ICMD Agent Readiness Scorecard (2026)

Use this scorecard to move from “cool demo” to “production agent” with predictable ROI.

A) Workflow Fit (0–10)
1) Clear Done State: Can you define an unambiguous completion condition (e.g., ticket closed with correct tag; refund issued with policy justification)? If not, stop.
2) Repeatability: Do you have at least 500 similar tasks/month? If <100/month, ROI is harder unless the task is high-value (security, legal).
3) Toolability: Are the required actions available via APIs (Jira, Salesforce, Stripe, Workday, ServiceNow)? If the workflow depends on manual UI clicks, budget time for RPA or integration work.
4) Error Tolerance: What’s the cost of a wrong action? If a single error can cost >$5,000 or create regulatory exposure, require stricter verification and approvals.

B) Data & Context Readiness (0–10)
5) Source of Truth: List the systems of record. If more than 3 systems must be reconciled, plan a data consolidation step.
6) Retrieval Quality: Can you retrieve the right policy/docs reliably? Run 50 queries and measure: % correct doc in top-5 results. Target 85%+ before scaling.
7) Data Hygiene: Identify PII/PHI/PCI fields. Define redaction rules and minimum context. “Retrieve less” is a security and cost win.

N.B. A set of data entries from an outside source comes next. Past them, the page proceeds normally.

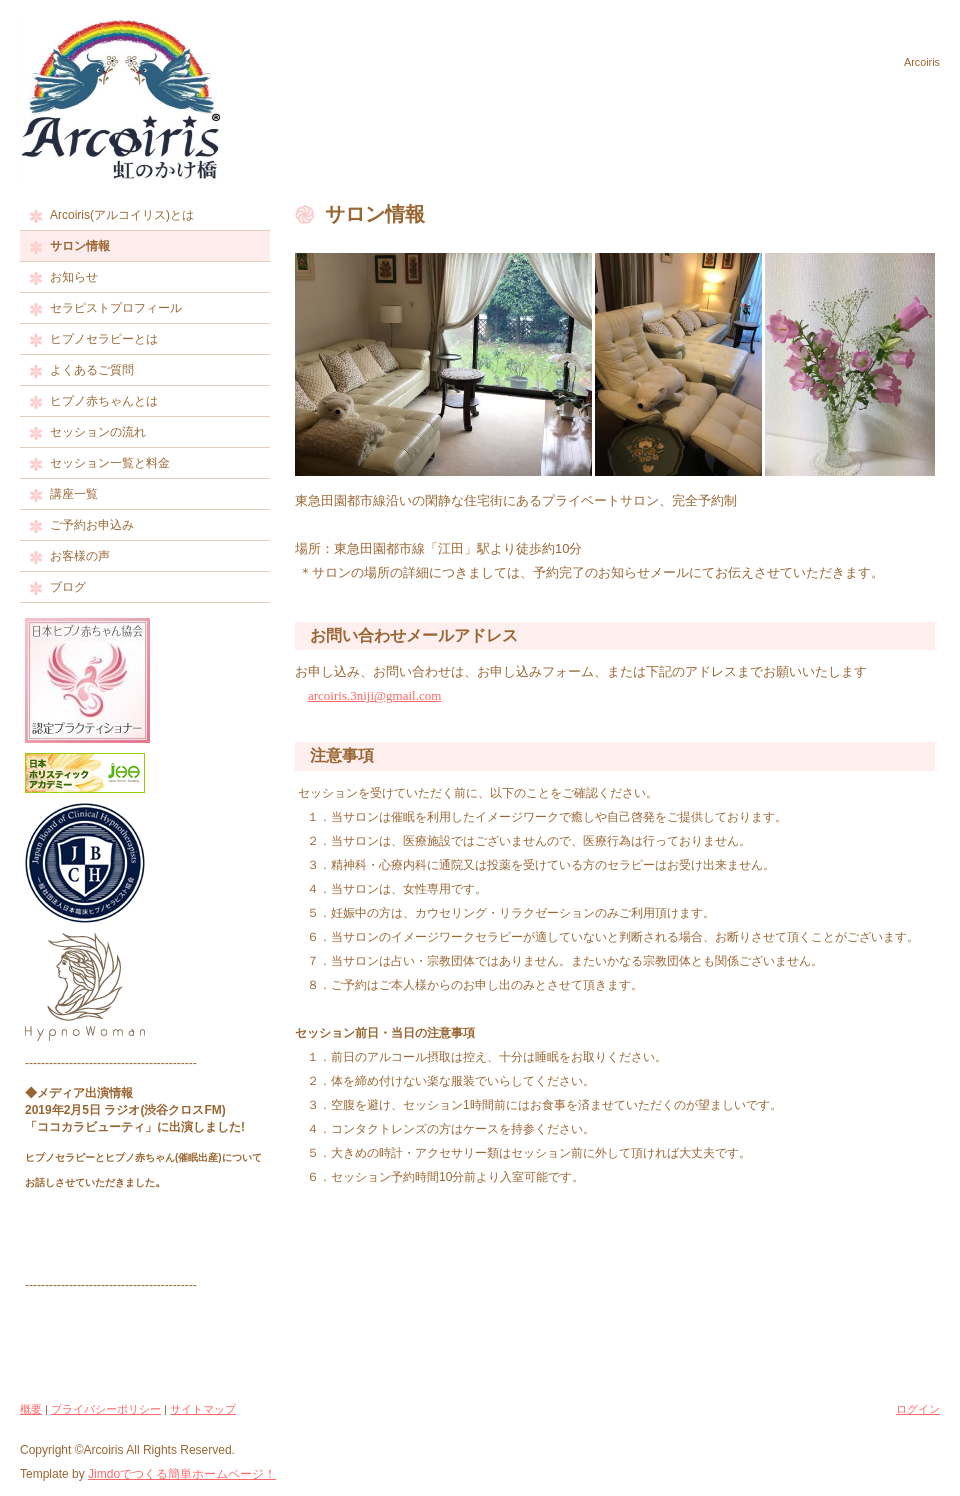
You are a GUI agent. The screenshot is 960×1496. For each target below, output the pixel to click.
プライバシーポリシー (106, 1409)
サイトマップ (203, 1409)
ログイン (918, 1409)
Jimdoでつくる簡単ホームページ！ (182, 1474)
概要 (31, 1409)
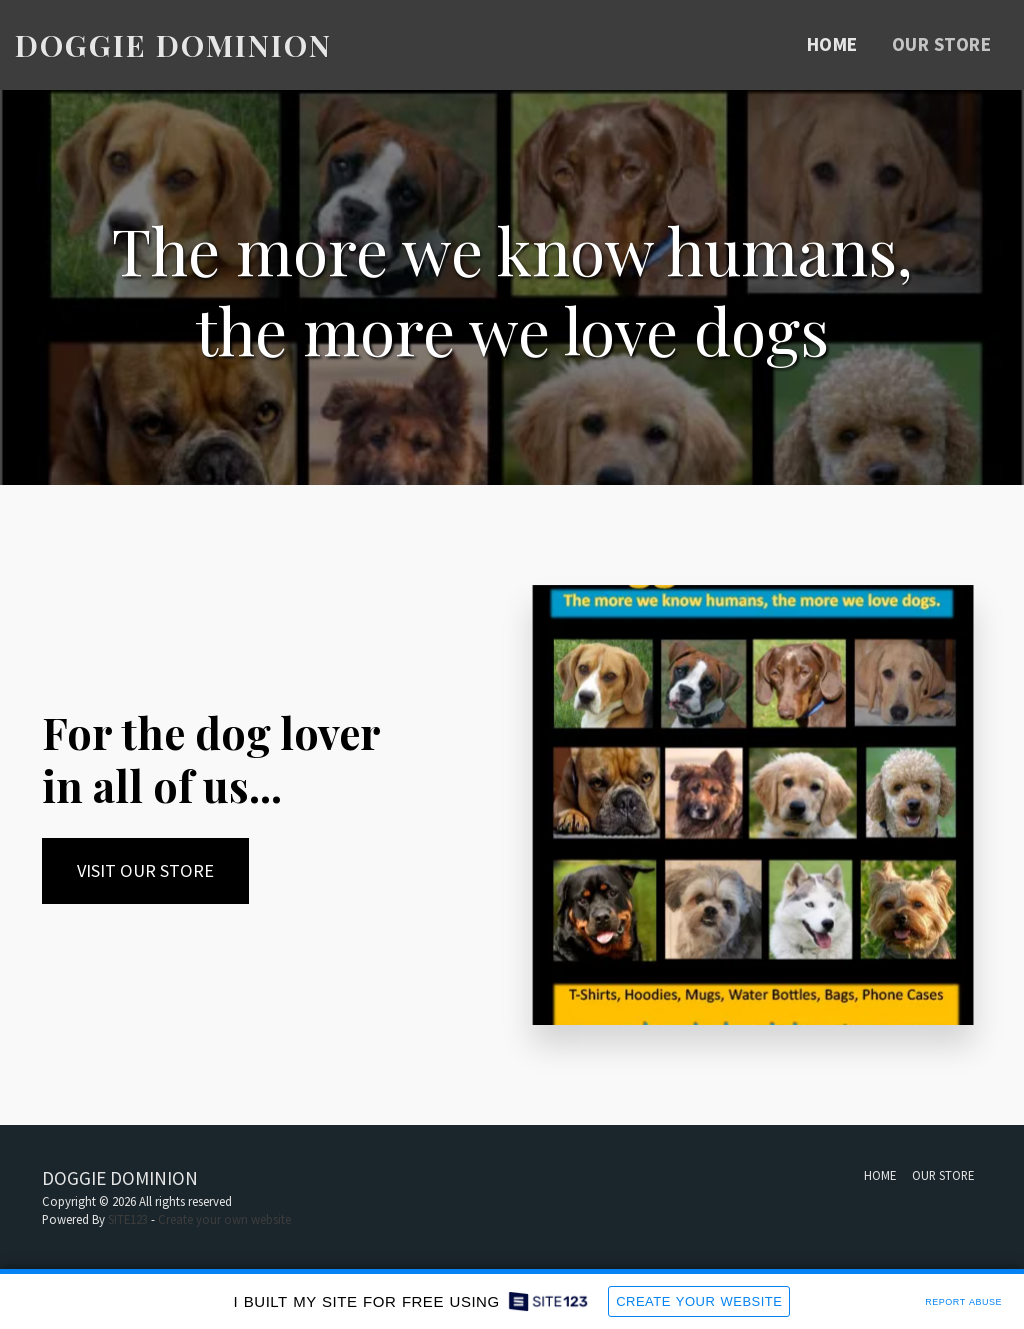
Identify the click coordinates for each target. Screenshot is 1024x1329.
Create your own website (224, 1219)
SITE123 (128, 1219)
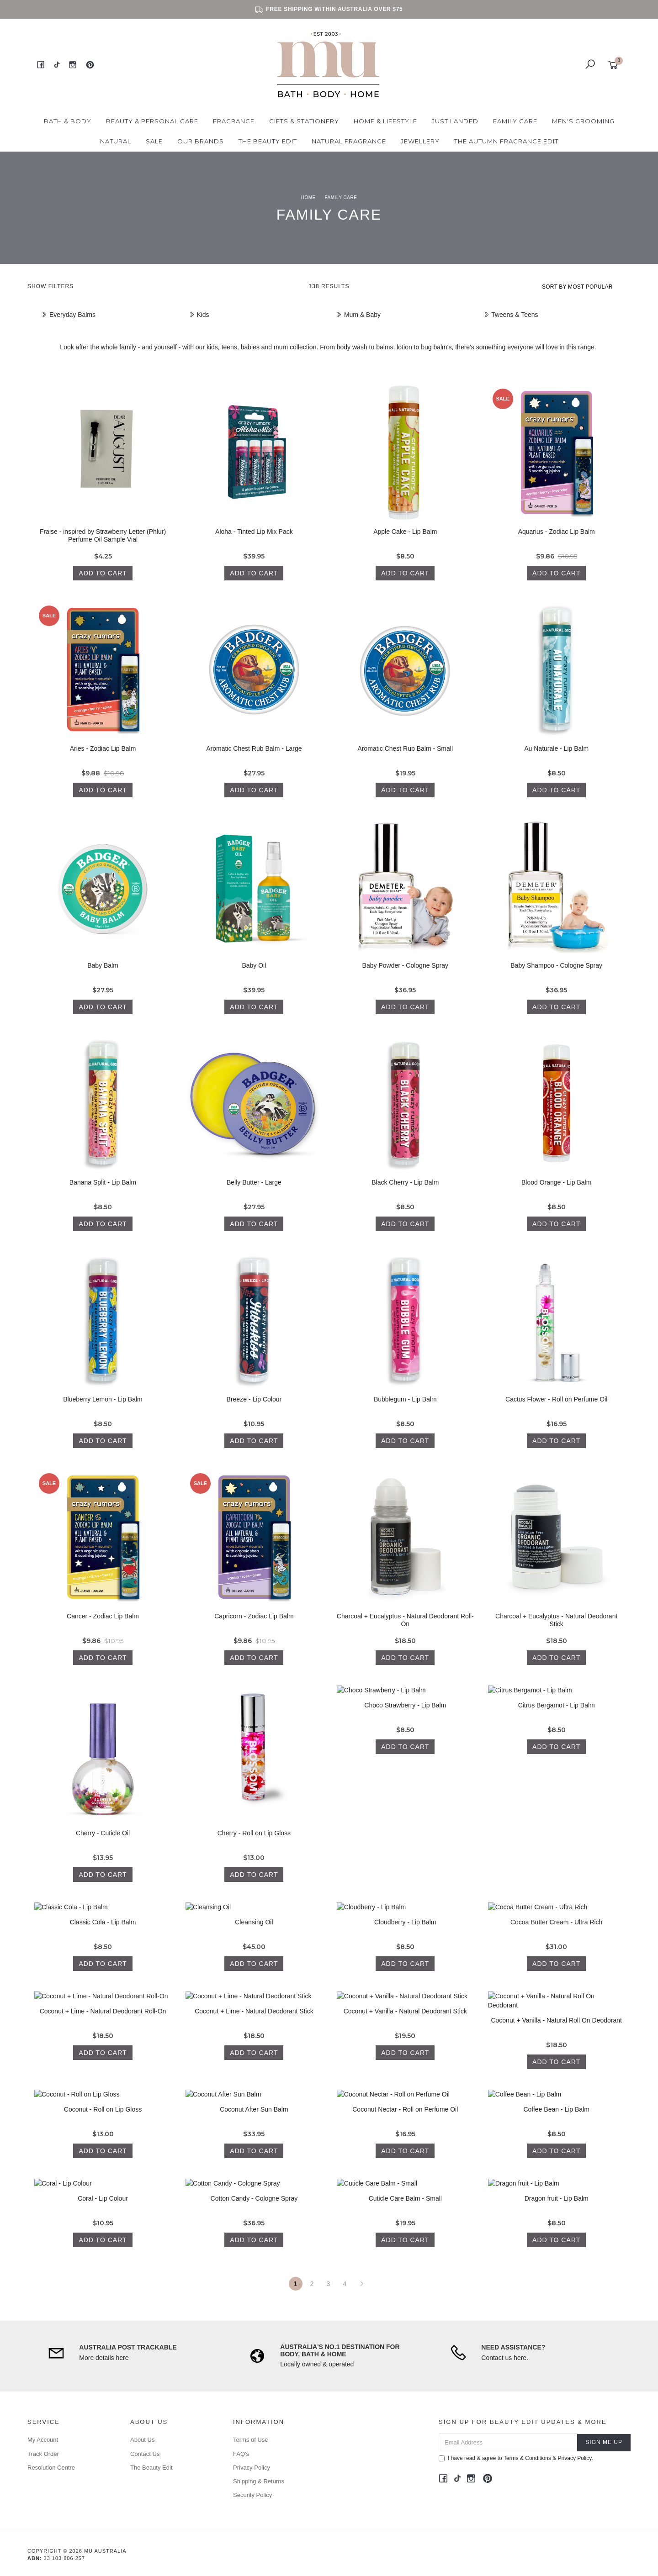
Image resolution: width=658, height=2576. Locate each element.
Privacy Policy (251, 2467)
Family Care (515, 121)
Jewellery (420, 141)
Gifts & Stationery (304, 121)
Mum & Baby (358, 314)
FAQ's (241, 2453)
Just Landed (455, 121)
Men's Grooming (583, 121)
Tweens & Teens (510, 314)
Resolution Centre (51, 2467)
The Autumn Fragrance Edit (506, 141)
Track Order (43, 2453)
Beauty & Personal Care (152, 121)
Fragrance (234, 121)
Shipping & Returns (258, 2481)
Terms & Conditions (527, 2458)
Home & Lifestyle (385, 121)
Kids (199, 314)
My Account (42, 2439)
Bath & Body (67, 121)
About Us (142, 2439)
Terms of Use (250, 2439)
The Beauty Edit (268, 141)
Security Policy (252, 2495)
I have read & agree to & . (516, 2458)
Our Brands (200, 141)
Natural (115, 141)
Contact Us (144, 2453)
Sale (154, 141)
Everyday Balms (68, 314)
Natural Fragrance (349, 141)
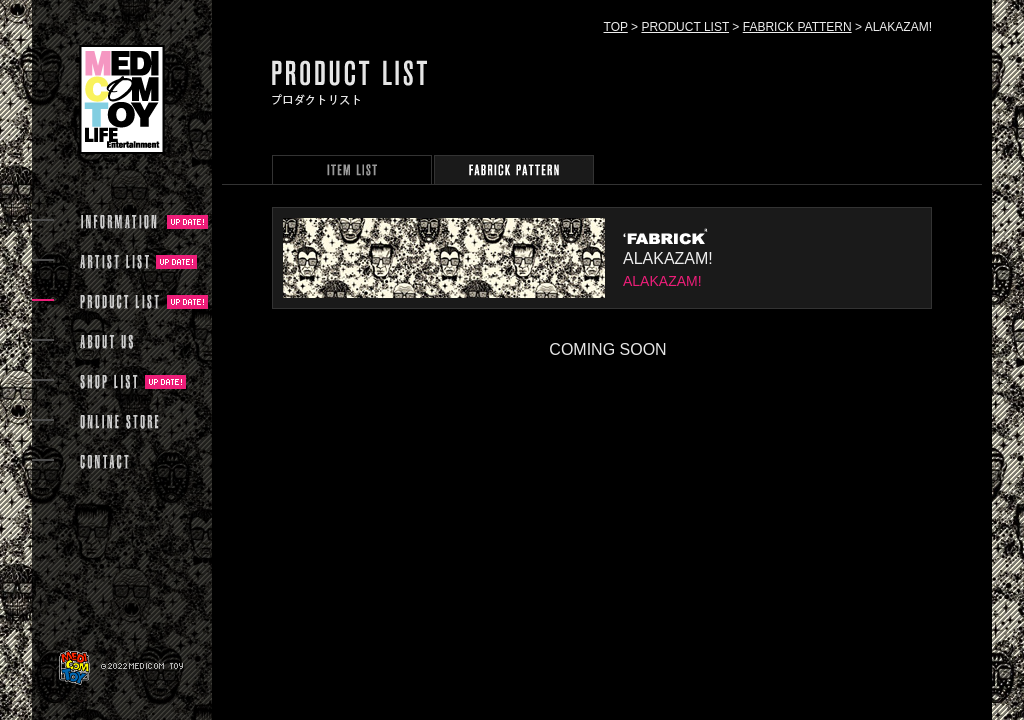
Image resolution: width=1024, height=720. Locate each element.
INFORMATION (120, 222)
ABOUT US (106, 342)
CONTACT (104, 462)
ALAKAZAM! (668, 258)
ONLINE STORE (120, 422)
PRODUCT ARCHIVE (352, 169)
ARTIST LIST (114, 262)
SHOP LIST (109, 382)
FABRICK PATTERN (797, 27)
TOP (616, 27)
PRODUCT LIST (685, 27)
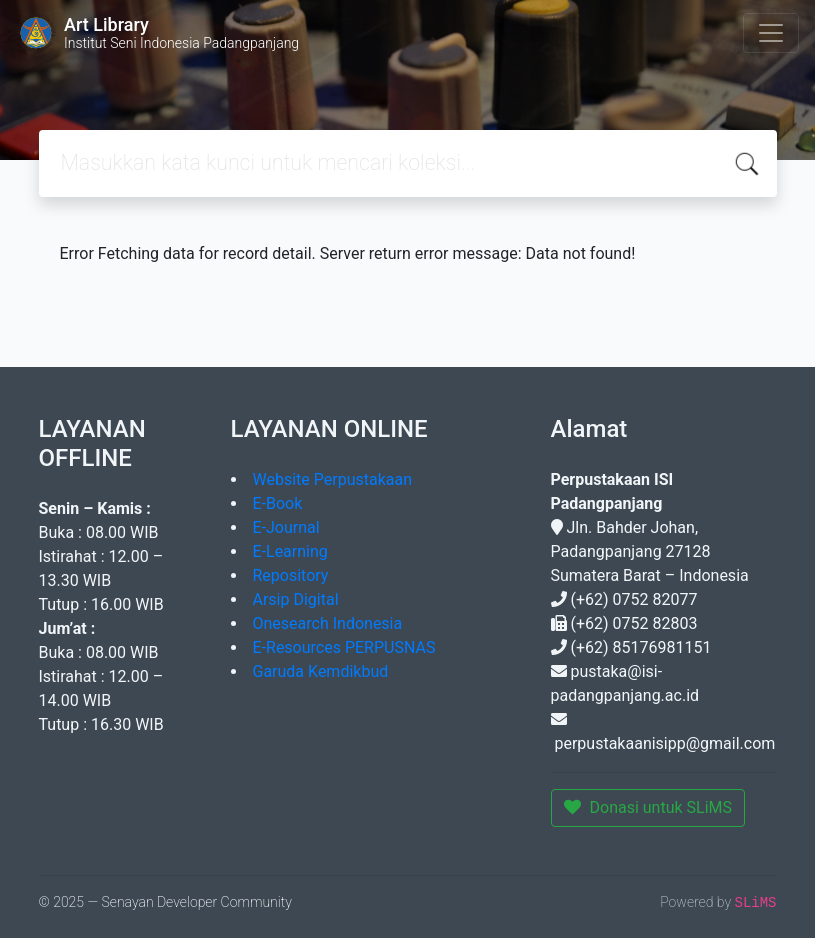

C) Safety, Governance, and Controls (0–10)
8) Identity Model: Create an agent identity per workflow. No shared keys. Use least privilege per tool.
9) Tool Gateway: Put tools behind a gateway that centralizes secrets, enforces policy, and logs every call.
10) Approvals & Thresholds: Define human approval rules (e.g., refunds >$500, customer-impacting changes, P0 incidents).
11) Auditability: Ensure replayable traces: prompt version, retrieved sources, tool calls, outputs, and final actions.

D) Reliability & Cost Management (0–10)
12) Golden Set: Build 200 real examples with expected outcomes and edge cases.
13) Verifiers: Add schema validation, deterministic checks, and (for risky tasks) a second-pass verifier.
14) SLOs: Define SLOs like: 95% complete <90s; escalation rate <5%; tool call error rate <1%.
15) Cost per Completion: Track total cost per verified completion (model + tools + human review). Set a budget (e.g., <$1.50/task) and alert on anomalies.

Scoring Guidance
- 32–40: Ready for production write-access (with canary rollout).
- 24–31: Pilot in sandbox or read-only mode; close gaps in retrieval, verification, or permissions.
- <24: Not ready; redesign workflow or choose a narrower bounded scope.

Rollout Template
Week 1: Define contract (schemas, tools, permissions), build golden set.
Week 2: Implement tool gateway + logging + verifiers; run offline eval.
Week 3: Shadow mode in production (no writes); measure cost and error modes.
Week 4: Canary write-access (5–10% of tasks) + weekly regression + incident runbook.

If you can’t measure cost per verified completion and escalation rate, you don’t have an agent—you have a prototype.